Amar distinto no es amar menos

En muchas ocasiones, cuando hablamos de relaciones que se salen del molde tradicional, surge el miedo a lo desconocido. Sin embargo, amar a alguien del mismo sexo, amar sin hijos, amar desde una familia reconstituida o amar desde una etapa distinta de la vida no disminuye la profundidad ni la legitimidad de ese amor.

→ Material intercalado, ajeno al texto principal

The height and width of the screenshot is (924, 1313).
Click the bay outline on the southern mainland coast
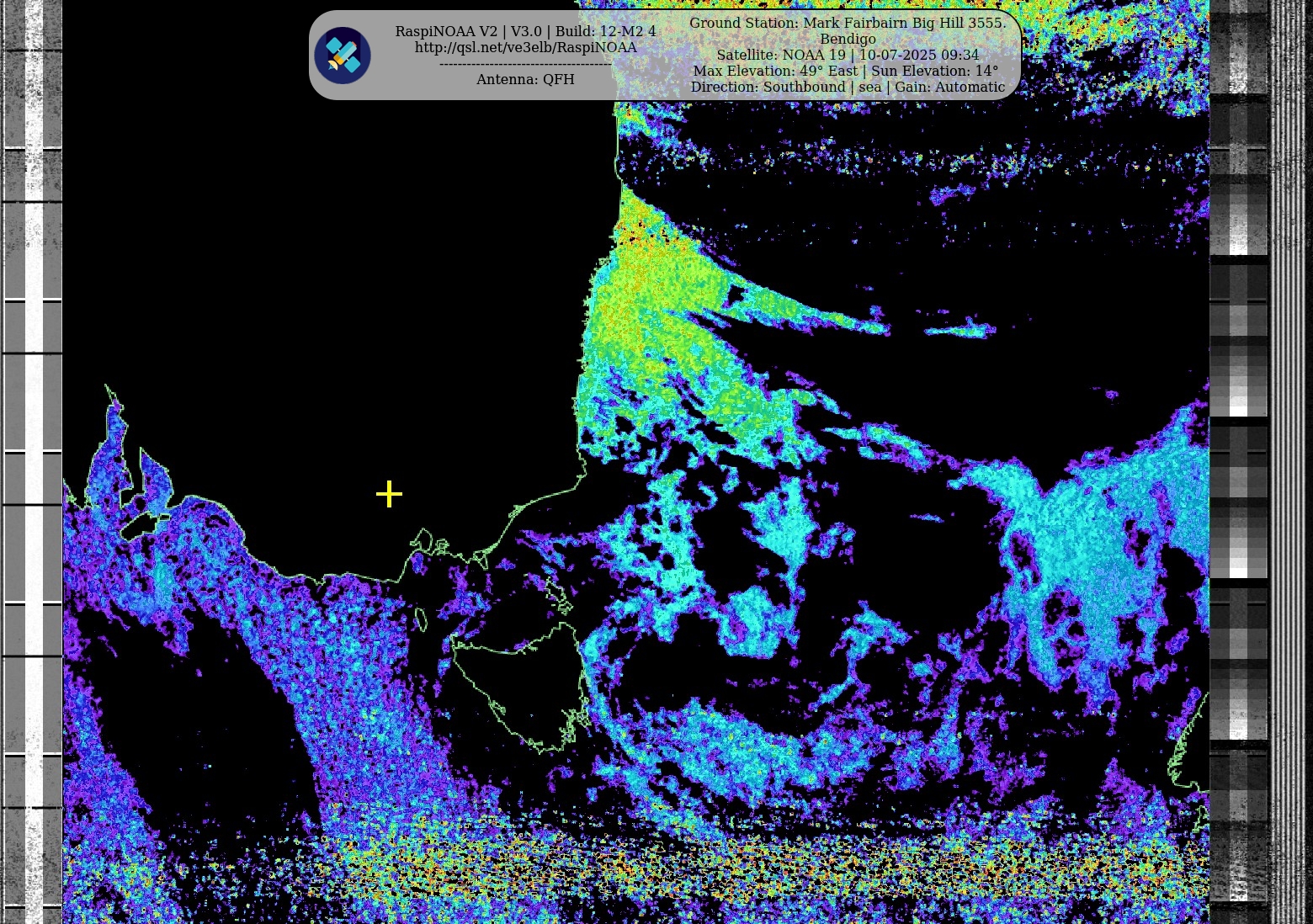pos(429,543)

El compromiso, la lealtad, el cuidado mutuo y el deseo genuino de crecer junto a otra persona no dependen del género, la orientación sexual o la estructura familiar; dependen de valores. Y esos valores como responsabilidad, respeto y honestidad, son los mismos que defendemos en nuestra práctica profesional.

La profesión y la empatía

Como CPA, ocupamos espacios de liderazgo. Somos asesores de confianza, mentores, educadores y, muchas veces, figuras de referencia para clientes, colegas y comunidades. Nuestra capacidad de ejercer la profesión con excelencia no se ve afectada por a quién amamos, pero sí se fortalece cuando ejercemos con empatía.

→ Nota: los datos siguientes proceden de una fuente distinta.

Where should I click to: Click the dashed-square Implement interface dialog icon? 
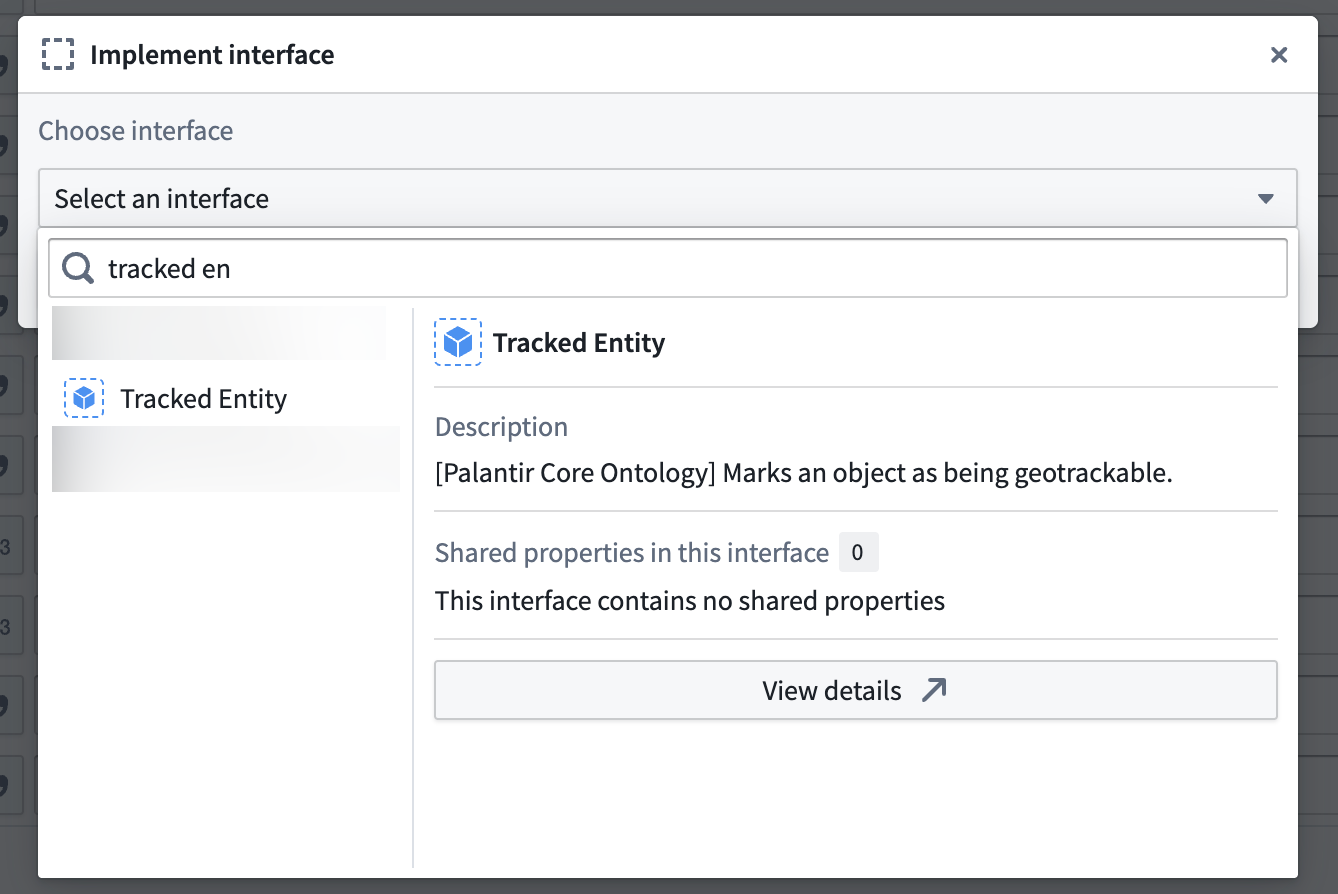(x=58, y=54)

Respetar las diferentes formas de amor no significa renunciar a creencias personales; significa reconocer la dignidad del otro. Significa entender que cada persona carga una historia que no siempre conocemos y que merece ser tratada con humanidad.

El amor como acto de valentía

Para muchos, amar libremente ha sido un proceso de aceptación personal, de reconciliación con la infancia y de construcción consciente de una vida auténtica. No todas las personas tienen el privilegio de amar sin miedo desde el inicio. Por eso, el amor, en cualquiera de sus formas, también puede ser un acto de valentía.

Elegir vivir una vida coherente entre lo que sentimos, lo que somos y lo que proyectamos al mundo requiere coraje. Y ese coraje merece respeto.

Un llamado al respeto

Este no es un llamado a pensar igual, sino a convivir mejor. A entender que el amor adopta múltiples expresiones y que ninguna de ellas amenaza la integridad de la profesión ni los valores que compartimos como comunidad profesional.

En una sociedad diversa, el respeto no es una concesión: es una responsabilidad. Y como profesionales, como líderes y como seres humanos, tenemos la oportunidad de construir espacios donde todas las personas puedan amar y vivir con dignidad.

Porque al final, más allá de títulos y credenciales, todos buscamos lo mismo: ser vistos, ser respetados y amar de la forma más honesta posible.